Search code examples
javascriptpythonweb-scrapingurllib

Submiting Javascript Form and Scrape with Python


I have the following HTML/Javascript code in a website. It basically represents a website with two fields: a) name="N": Field were you mark the "V" letter; b) name="ID" were you input a number with max 8 characters.

<tr>
    <td>
        <form name="form" method="post" action="javascript:BuscaR(document.form.N.value, document.form.ID.value)">
<table class="aux">
    <tr>
        <td>
            <select name="N" class="form">
            <option value="V">V</option>
            </select>
        </td>
        <td>
            <input name="ID" type="text" class="form"  maxlength="8" size="8" value="ID" onfocus="javascript:clear_textbox3();" onblur="javascript:Valid(document.form.ID);"/>
        </td>
    </tr>
    <tr>
        <td>
            <input type="submit" value="Buscar" class="boton"/>
        </td>
    </tr>
    </table>
    </form>
</td>

I have done webscrapers with BeautifulSoup and urllib before. My idea is to produce a script which inputs and submits these ID numbers (from a huge database), and retrieves the data which the website responds (it returns a HTML).

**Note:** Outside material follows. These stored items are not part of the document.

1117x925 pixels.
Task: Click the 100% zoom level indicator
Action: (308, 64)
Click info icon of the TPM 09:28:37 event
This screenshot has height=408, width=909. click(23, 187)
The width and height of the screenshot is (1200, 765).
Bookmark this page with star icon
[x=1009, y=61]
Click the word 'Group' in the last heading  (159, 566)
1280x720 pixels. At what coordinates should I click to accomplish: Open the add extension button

However, I can't find where does this form "leads" to. I mean, how do I input? How do I "press" submit in Python?

On most posts, we now what is the php URL were submitting the Form leads. So they can change the ID in php.?N=V,ID=x and "brute force" different numbers. Yet I cannot find this url in the website. What do I do?

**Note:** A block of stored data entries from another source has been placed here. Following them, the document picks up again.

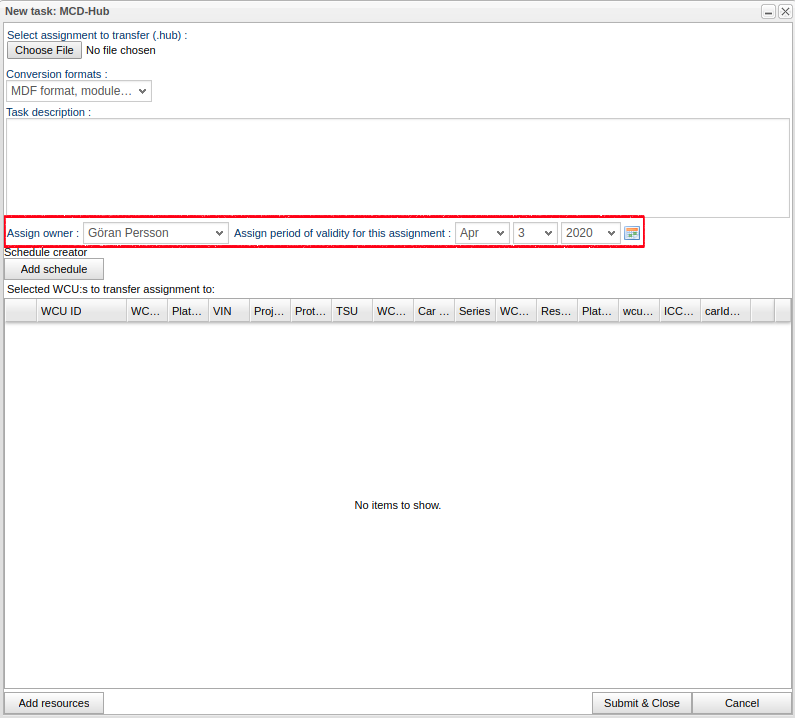The image size is (795, 718).
Task: Click the Add resources button
Action: tap(54, 703)
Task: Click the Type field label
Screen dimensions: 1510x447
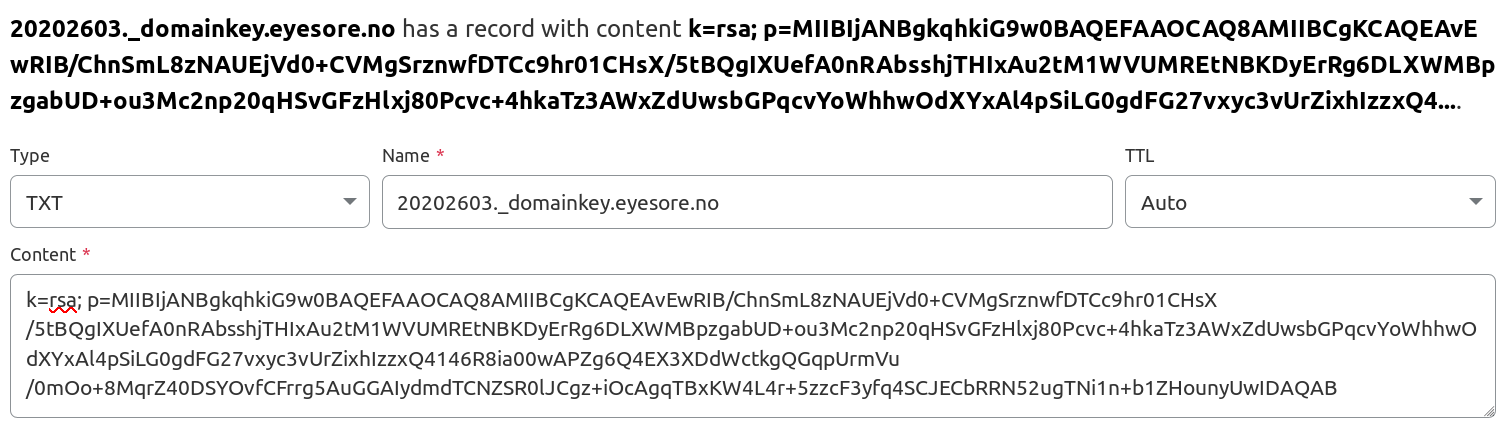Action: pyautogui.click(x=30, y=156)
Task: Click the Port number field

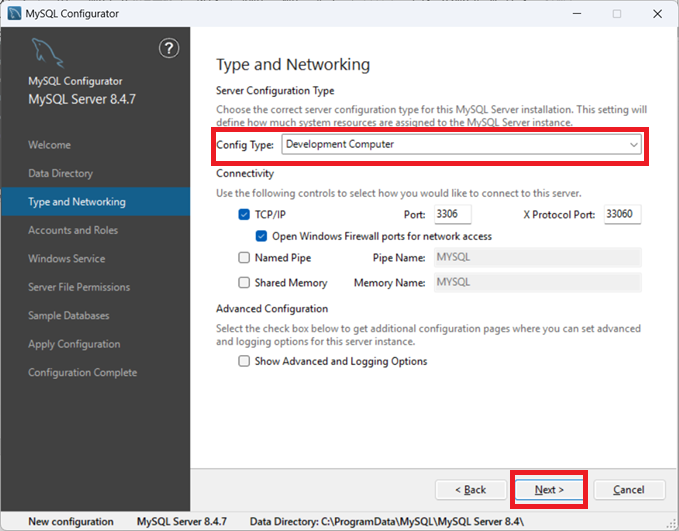Action: [x=452, y=215]
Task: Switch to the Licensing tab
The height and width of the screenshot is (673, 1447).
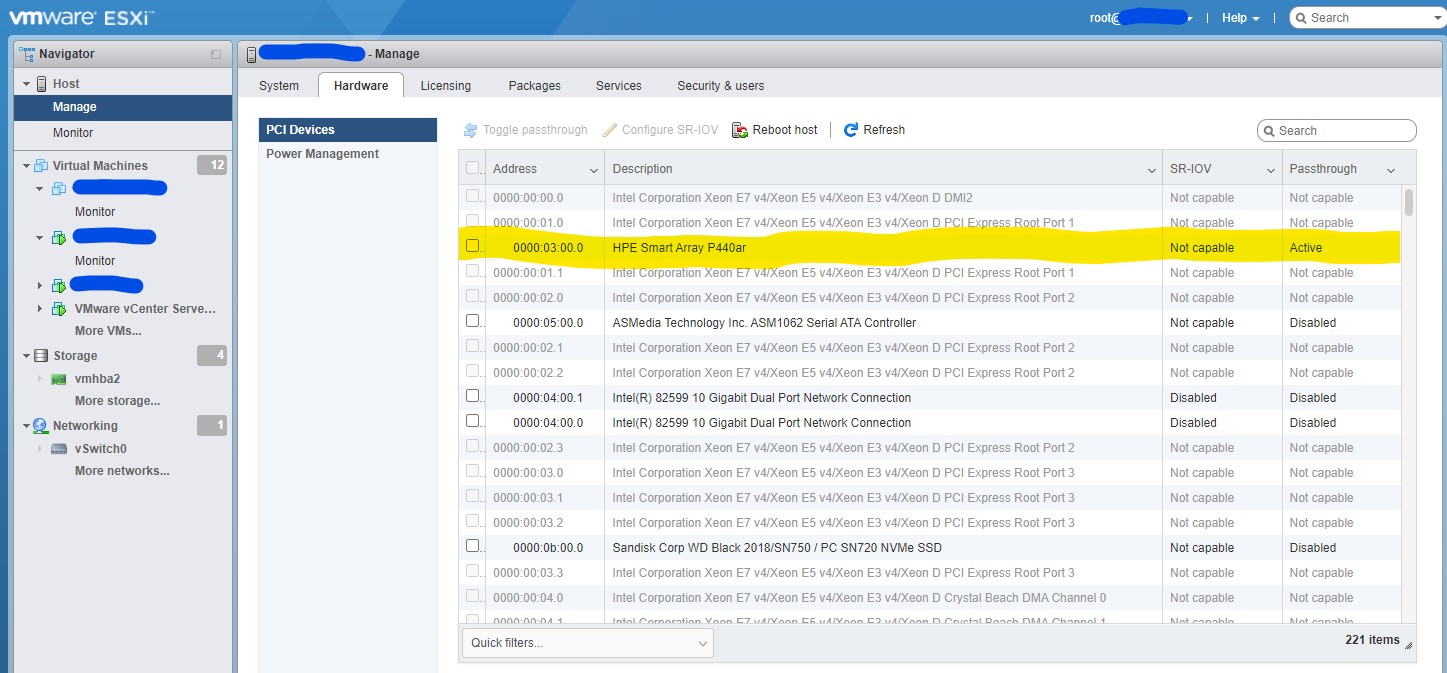Action: pos(445,86)
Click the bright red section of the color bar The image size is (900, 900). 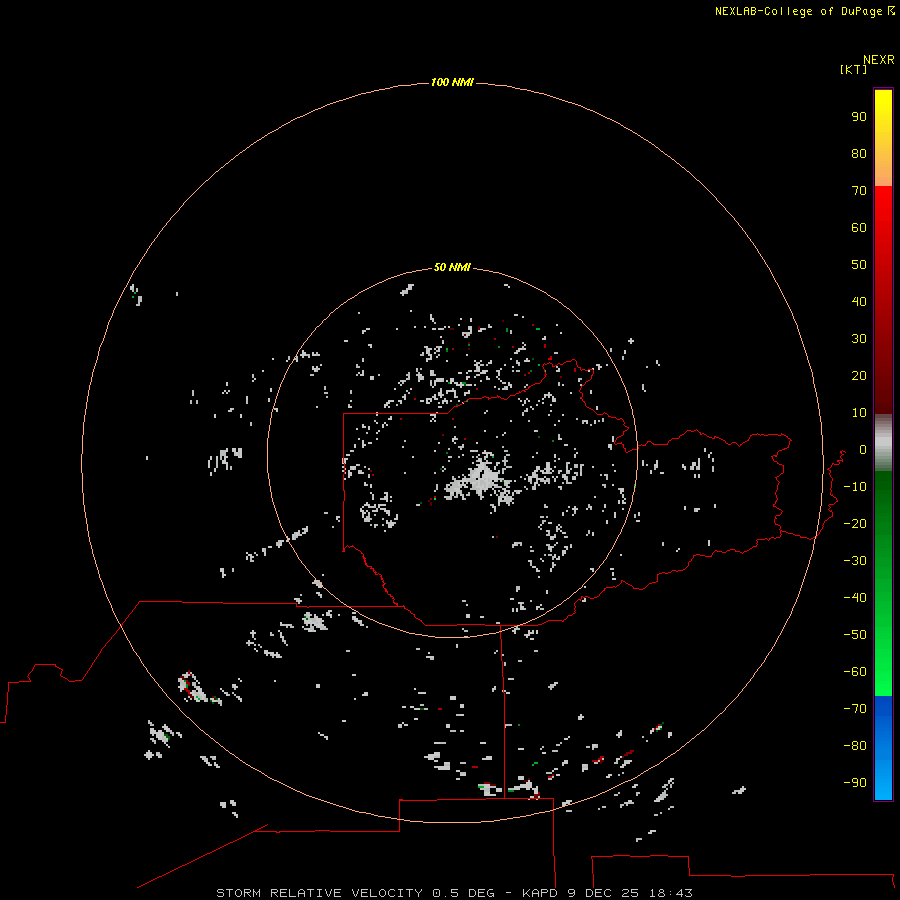tap(883, 212)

The original website is http://www.cne.gob.ve/web/index.php on the right side it says "Consulte sus Datos. Proceso de validación y exclusión de registros presentados por el partido MUD." and the box presents a search buttom.

Thank you all!


Solution

  • It is a simple get request, passing two params:

    enter image description here

    So with requests:

    url = "http://www.cne.gob.ve/web/registro_electoral/firmantes.php"
    
    params = {"nacionalidad":"V",
    "cedula":"12345678"}
    
    page = requests.get(url, params=params)
    print(page.content)
    

    If you pass a correct id you will get a table of data returned, using 12345678 you see a table returned and Esta Cédula de Identidad no se encuentra en la base de datos de los registros presentados por el partido MUD as obviously it is not a valid id.